_Problem details_.
The response should contain only those lines of the entries below that include the string "Select".
□ □ □ □ □
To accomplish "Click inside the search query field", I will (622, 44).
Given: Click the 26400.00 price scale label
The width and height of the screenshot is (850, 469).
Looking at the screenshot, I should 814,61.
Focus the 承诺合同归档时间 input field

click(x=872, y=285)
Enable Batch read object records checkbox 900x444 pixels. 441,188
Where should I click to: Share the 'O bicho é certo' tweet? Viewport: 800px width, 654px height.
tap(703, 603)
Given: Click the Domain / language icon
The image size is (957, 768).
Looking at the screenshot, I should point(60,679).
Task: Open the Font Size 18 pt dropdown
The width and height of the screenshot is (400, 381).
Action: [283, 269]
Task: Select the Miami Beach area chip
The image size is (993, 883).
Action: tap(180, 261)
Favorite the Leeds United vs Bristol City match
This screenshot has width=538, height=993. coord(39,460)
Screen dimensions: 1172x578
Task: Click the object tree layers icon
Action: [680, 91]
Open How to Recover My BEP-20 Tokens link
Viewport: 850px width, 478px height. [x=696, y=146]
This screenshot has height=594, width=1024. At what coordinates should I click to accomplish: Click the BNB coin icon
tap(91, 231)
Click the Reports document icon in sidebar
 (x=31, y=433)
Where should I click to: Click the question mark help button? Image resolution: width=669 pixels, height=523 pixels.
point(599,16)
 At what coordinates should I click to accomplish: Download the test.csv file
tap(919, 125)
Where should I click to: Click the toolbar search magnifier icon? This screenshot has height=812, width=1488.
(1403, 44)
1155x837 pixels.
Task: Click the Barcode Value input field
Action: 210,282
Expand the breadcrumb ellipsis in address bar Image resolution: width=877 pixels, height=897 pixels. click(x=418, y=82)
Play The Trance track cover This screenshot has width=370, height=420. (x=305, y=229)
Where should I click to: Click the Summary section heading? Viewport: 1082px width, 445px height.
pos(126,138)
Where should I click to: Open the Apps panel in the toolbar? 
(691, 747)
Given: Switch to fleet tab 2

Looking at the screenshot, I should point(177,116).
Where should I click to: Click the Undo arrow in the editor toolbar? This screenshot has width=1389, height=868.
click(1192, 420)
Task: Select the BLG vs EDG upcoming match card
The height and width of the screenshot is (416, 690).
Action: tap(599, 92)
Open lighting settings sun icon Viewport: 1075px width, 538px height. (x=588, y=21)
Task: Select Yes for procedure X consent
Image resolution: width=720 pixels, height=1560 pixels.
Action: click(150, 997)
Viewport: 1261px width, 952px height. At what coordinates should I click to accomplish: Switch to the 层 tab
□ □ □ □ □
_Answer to the problem_.
Task: Select the Miami Beach area chip
Task: Select the BLG vs EDG upcoming match card
Task: Select Yes for procedure X consent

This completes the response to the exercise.